Institutional Responses to the Current Crisis: The COVID-19 Pandemics

Subject: Sociology
Pages: 3
Words: 563
Reading time:
2 min

In the framework of this webinar, the topic of the combined crisis was discussed, involving the crisis of community violence, the COVID-19 pandemics, and civil unrest. Regarding current pandemics, it is essential to implement various intervention strategies in safety, calming, self-efficiency, connectedness, and hope. The psychological state of humans all over the world has changed due to deviations in social life and people’s communication specialties during COVID-19. By providing people with care and help, nurses can connect with humans and help them involve in public decision-making easier. During COVID-19, the number of family violence has also risen. The key concepts of mass violence and community violence involve a dose of exposure, secondary adversities, the interplay of trauma and grief, critical loss of trauma and loss reminders, and prior trauma and loss experience. Social media can impact the state of those experiencing violence, allowing the victims to watch materials from the incident several times and gather in online groups that might remind them about the victimization from a long-term perspective. It is possible to help victims to navigate social media in order to minimize the negative effects on their condition.

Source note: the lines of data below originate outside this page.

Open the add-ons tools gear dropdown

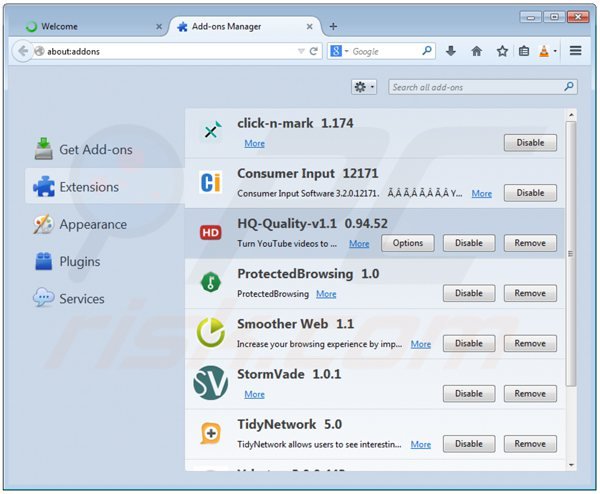coord(364,88)
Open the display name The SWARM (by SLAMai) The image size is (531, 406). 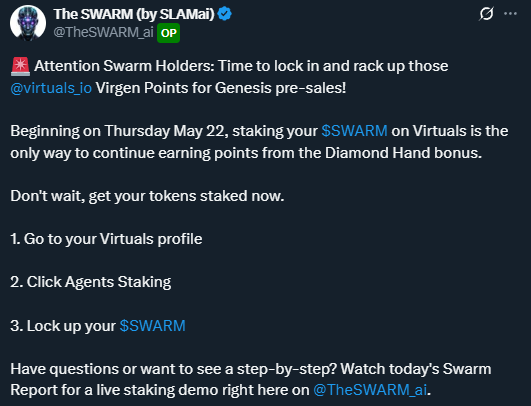pos(134,14)
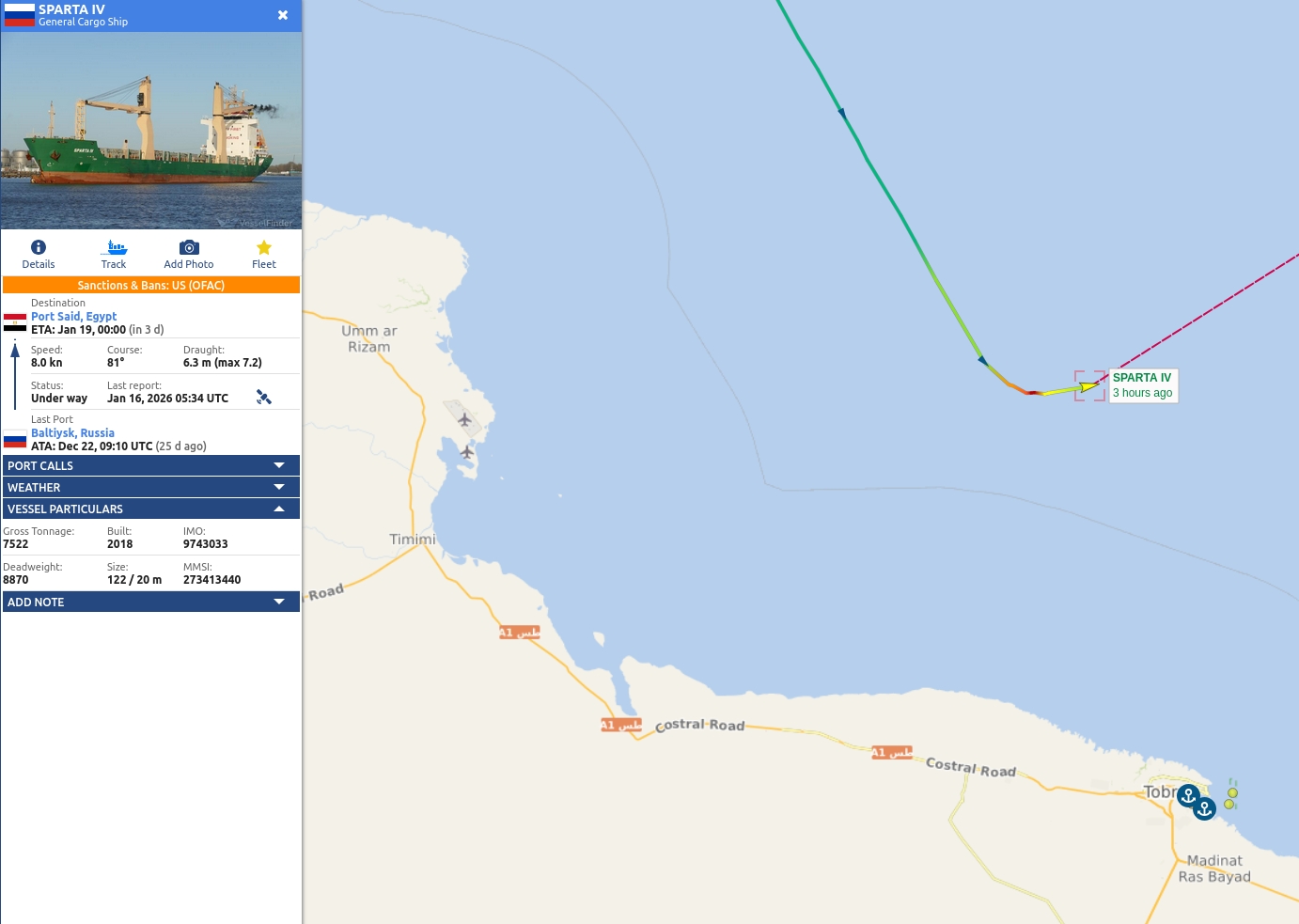
Task: Expand the ADD NOTE section
Action: click(x=151, y=602)
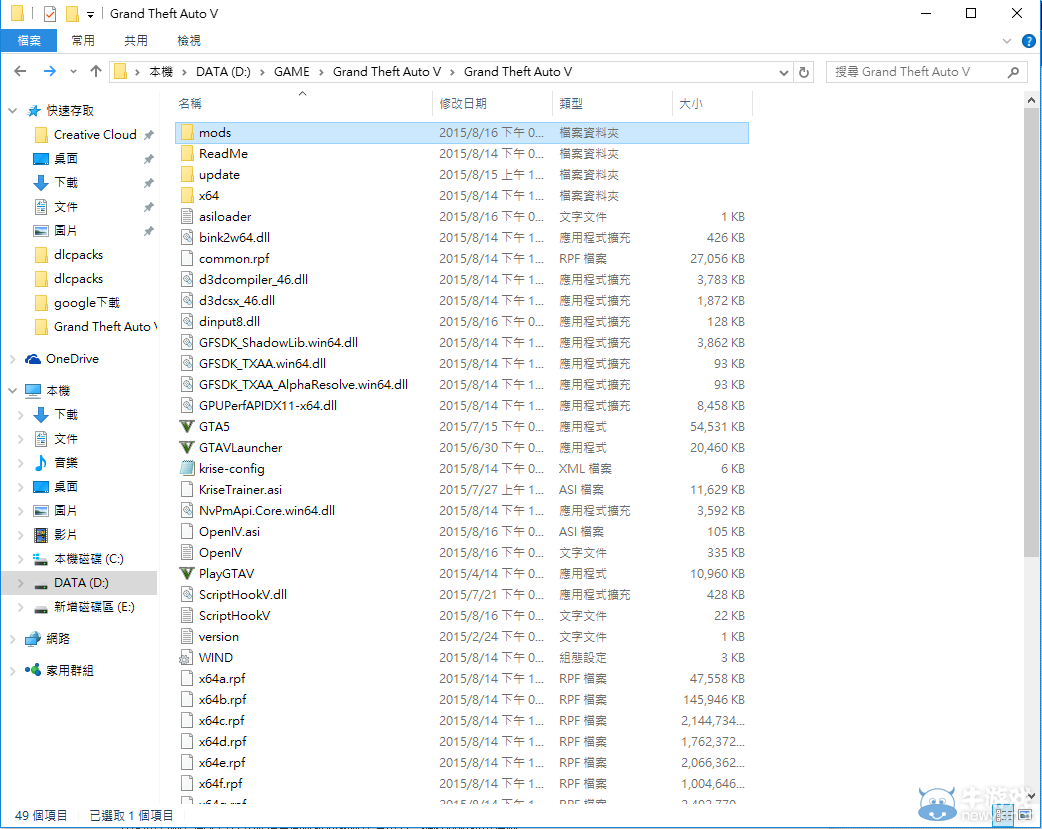
Task: Select the GTAVLauncher application icon
Action: 186,447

There are several organizations that help fight the trauma among various groups of communities occurring after violent incidents. One of them was represented in a webinar, Urban Youth’s Trauma Center, which has a model that helps solve the issue. According to their model, it is essential to accumulate attentiveness to the problem, promote the usage of best actions regarding violence anticipation, promote individual-level involvement and awareness, and support interrelations and partnerships to target community violence.

Webinar also illuminated the common denominators of developmental trauma, which were hypervigilance, reactive aggression, and hopelessness masked as indifference. The tolls of the condition can be various behavior models, including school absence, suspension, disengagement, retention, drop-out, depression, and many others. Developmental trauma disorder has various criteria: victimization and attachment trauma, emotional and bodily dysregulation, cognitive and behavioral dysregulation, and self and relational dysregulation.

To prevent and reduce youth violence perpetration, the Park Forest Police Department developed a multi-tiered violence prevention approach, including policy change, department-wide training, screening and referral, violence prevention programming, and tactic. The data reports positive outcomes after the implementation of the program: in 2015, one million arrests were made of individuals under 18, and since 2016, juvenile arrests have decreased by 80%. To tackle youth disorders and violence in the community, it is essential for police to cooperate with other partners such as school staff and mental health workers to deliver suitable trauma-sensitive interferences as soon as possible. Youth service providers created a community-wide action plan that represents a summary of common themes, strengths, and challenges within the community and the implementation of best practices for violence prevention. Police also work with awareness increase about the causes of the issue in order to prevent the numbers of violence and trauma.

The webinar provided useful knowledge about the institutional responses to combined crises persisting nowadays due to various reasons. It is essential to study the basis of the crisis to understand the ways of developing strategies to enhance the problem. Mental health providers are professionals that contribute the most to helping people deal with traumas; however, they need help from other authorities to develop a complex approach to these patients. Involving police, school staff, and the community can reach better outcomes and decrease arrests regarding victimization issues.